To do that, I’ll show you two articles. One focuses on a wholly Catholic health care system merger and a change in for-profit/tax status, and the other focuses on a Catholic health care system/secular system merger and the concerns about limiting access to those health care services that are forbidden under the religious rules. Both of these issues are huge, right now, in the real world. You’d never know it from listening to the bishops.
This is the for-profit merger idea, where they’re merging and transforming a non-profit Catholic health care entity into a for-profit health care business. Does anything change re: the religious exemptions if we’re now talking about a for-profit hospital? Should the debate on this change?

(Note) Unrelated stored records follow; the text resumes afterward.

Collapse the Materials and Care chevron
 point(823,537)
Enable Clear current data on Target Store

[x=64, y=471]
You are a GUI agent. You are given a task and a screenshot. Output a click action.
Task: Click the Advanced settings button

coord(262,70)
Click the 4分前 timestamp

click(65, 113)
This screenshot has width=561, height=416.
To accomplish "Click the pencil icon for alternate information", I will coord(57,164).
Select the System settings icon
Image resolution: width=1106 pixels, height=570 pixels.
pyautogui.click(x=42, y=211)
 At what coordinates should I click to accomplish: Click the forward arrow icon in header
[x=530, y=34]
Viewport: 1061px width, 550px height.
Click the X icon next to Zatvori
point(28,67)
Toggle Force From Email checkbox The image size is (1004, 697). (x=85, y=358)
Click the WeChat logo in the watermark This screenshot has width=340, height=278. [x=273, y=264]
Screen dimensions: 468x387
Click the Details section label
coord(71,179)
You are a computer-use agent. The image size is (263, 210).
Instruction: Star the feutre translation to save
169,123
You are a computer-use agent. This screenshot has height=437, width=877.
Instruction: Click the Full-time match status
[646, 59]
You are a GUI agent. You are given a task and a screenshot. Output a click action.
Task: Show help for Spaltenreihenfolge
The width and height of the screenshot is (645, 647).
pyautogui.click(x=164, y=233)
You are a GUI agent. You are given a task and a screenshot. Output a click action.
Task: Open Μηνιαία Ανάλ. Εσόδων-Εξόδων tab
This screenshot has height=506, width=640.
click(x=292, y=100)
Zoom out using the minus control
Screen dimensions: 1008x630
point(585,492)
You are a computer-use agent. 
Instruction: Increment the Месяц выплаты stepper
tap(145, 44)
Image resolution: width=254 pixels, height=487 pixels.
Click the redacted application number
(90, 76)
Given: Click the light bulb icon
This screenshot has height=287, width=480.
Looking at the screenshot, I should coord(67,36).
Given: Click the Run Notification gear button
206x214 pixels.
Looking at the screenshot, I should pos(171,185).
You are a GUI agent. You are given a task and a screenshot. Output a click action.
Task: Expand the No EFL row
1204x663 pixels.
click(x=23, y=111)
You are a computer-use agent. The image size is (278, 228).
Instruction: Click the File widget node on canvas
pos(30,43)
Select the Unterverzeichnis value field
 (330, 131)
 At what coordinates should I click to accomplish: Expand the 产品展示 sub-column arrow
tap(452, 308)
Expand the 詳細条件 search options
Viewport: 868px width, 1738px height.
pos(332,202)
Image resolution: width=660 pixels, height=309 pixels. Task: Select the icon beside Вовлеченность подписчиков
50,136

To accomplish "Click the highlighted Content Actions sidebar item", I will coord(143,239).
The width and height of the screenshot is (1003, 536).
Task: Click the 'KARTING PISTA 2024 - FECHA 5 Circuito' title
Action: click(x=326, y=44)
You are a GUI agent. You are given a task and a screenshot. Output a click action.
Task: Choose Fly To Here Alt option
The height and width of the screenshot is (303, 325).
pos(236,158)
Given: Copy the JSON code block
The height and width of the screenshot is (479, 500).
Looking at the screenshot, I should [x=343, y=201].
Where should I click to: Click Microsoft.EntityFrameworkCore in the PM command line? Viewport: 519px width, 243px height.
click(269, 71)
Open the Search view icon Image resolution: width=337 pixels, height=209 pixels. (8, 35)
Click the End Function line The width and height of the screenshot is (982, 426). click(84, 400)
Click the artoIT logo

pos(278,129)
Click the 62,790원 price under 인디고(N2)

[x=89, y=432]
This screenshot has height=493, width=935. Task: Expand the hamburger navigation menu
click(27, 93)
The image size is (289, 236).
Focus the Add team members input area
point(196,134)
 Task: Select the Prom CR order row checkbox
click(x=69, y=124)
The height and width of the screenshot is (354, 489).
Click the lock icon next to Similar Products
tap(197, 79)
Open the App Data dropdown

The nation’s first for-profit Catholic health care venture could make an offer to acquire St. Joseph’s Regional Medical Center in Paterson as early as this week, a deal that could bring millions in tax payments to the cash-strapped city annually, a councilman said.
A for-profit Catholic health care system may make an offer to buy St. Joseph’s Regional Medical Center this week that could add millions to city coffers. Ascension Health Care Network, a joint venture between the nation’s largest Catholic health care system and a private equity firm, is also negotiating with St. Mary’s Hospital in Passaic and St. Clare’s Health System in Morris and Sussex counties for a potential network of seven hospitals The joint venture between the non-profit Ascension Health and Oak Hill Capital Partners is unique — it will retain each hospital’s Catholic mission while operating for profit. “These will be run as Catholic hospitals,” said Leo P. Brideau, president and chief executive officer for Ascension Health Care Network.
This is the other model, where they merge with a secular for-profit health care system, thereby imposing new rules on health care delivery and, presumably, employees (pdf):
Seventy-six times at Waterbury Hospital last year, women who gave birth via Caesarian section also underwent tubal ligation — otherwise known as having their tubes tied to prevent future pregnancies. Under the merger planned for the city’s two hospitals, those women would be required to undergo the C-section, get stitched up, recover, then visit a separate facility to undergo ligation surgery and recovery.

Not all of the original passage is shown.